*SUPPLIED DATA:*
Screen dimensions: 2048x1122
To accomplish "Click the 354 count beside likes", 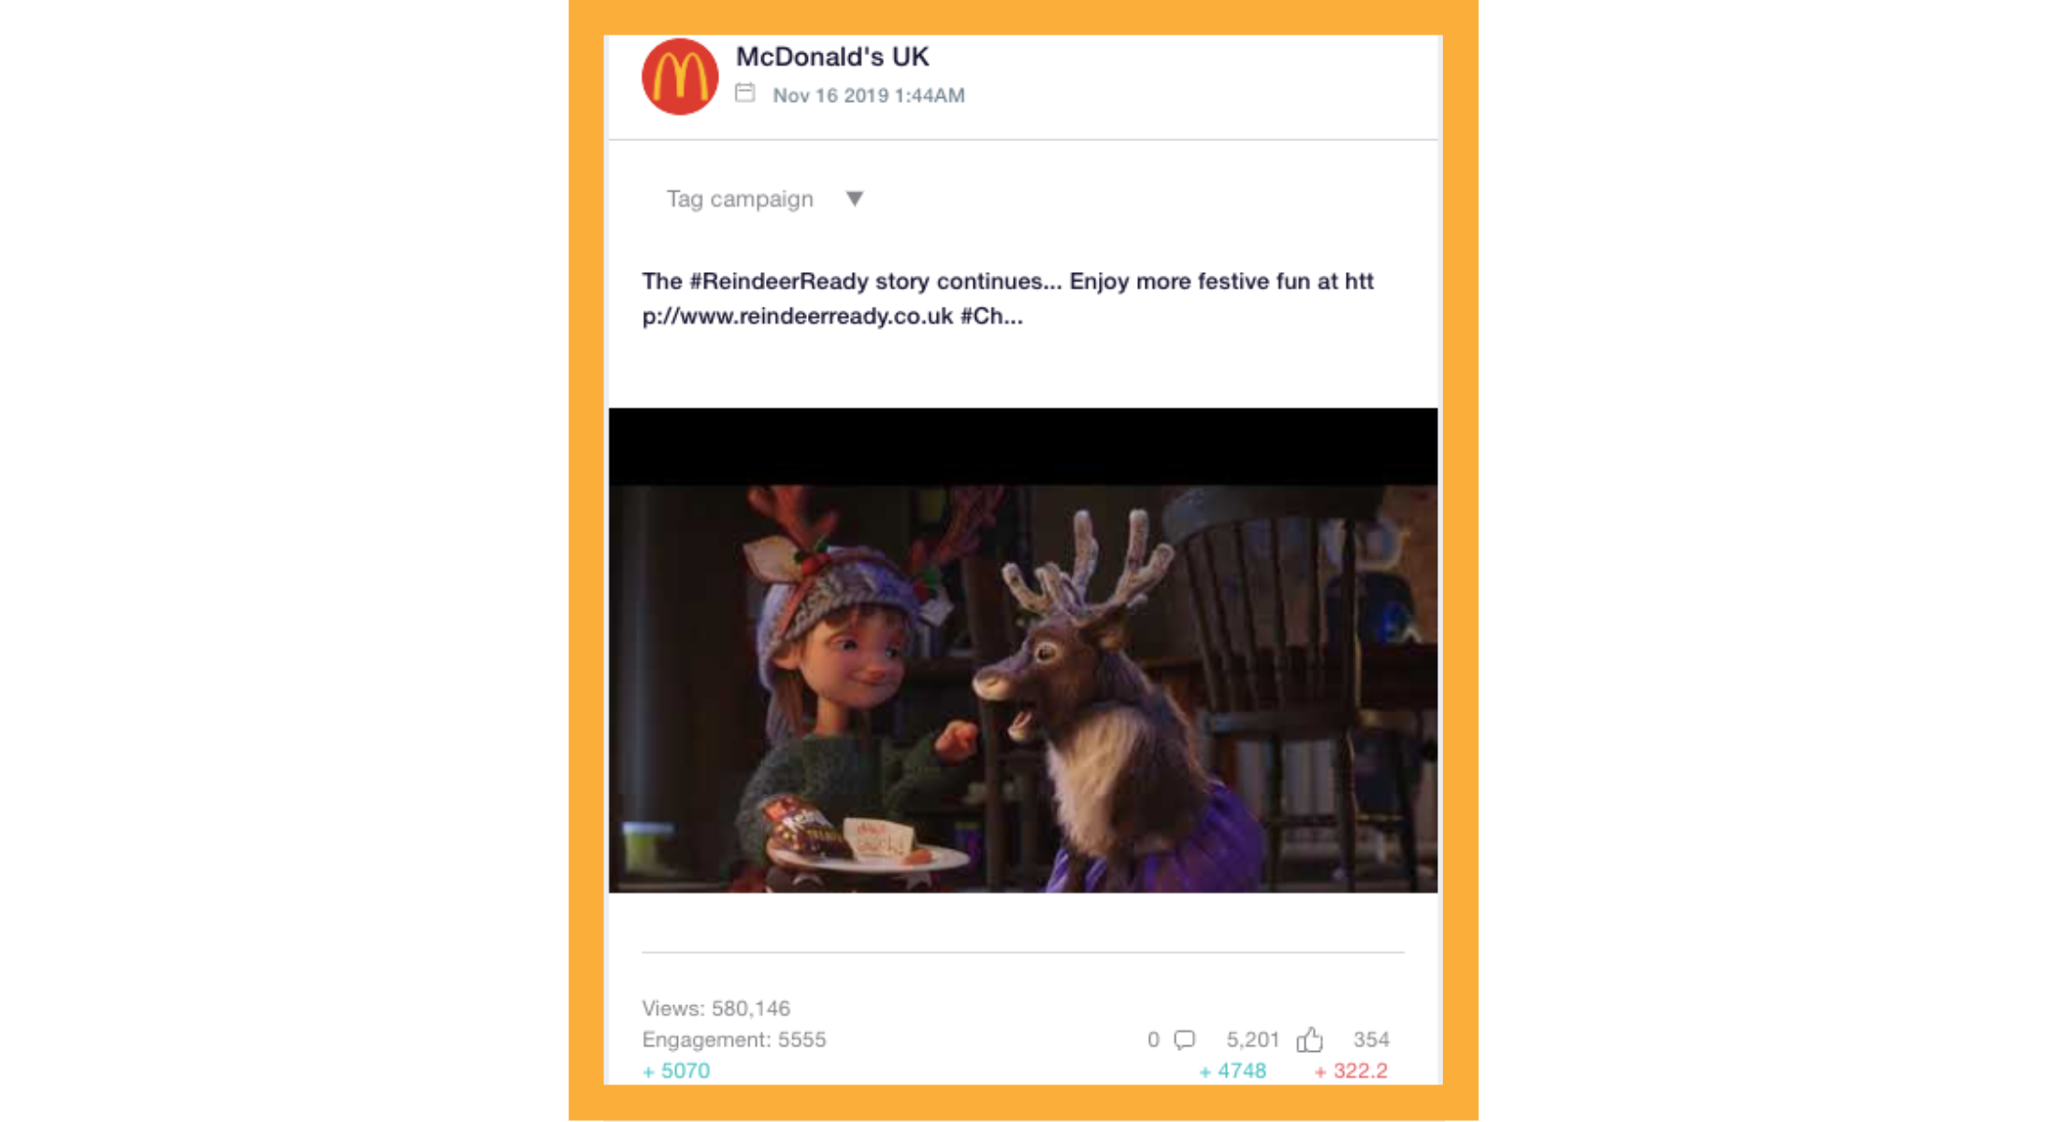I will coord(1371,1040).
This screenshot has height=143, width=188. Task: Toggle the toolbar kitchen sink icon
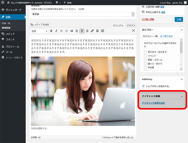(x=103, y=31)
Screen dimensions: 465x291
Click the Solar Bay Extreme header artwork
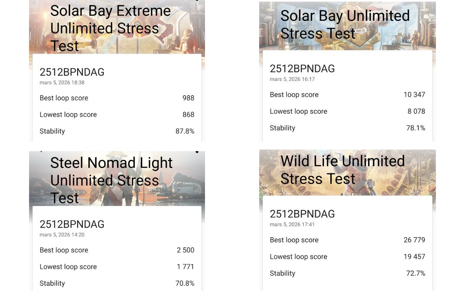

*EXERCISE DIRECTIONS:* Within the entries above, find every line where the string "dimensions" occurs, and copy it.

*EXERCISE OUTPUT:*
Screen dimensions: 2048x1122
Screen dimensions: 465x291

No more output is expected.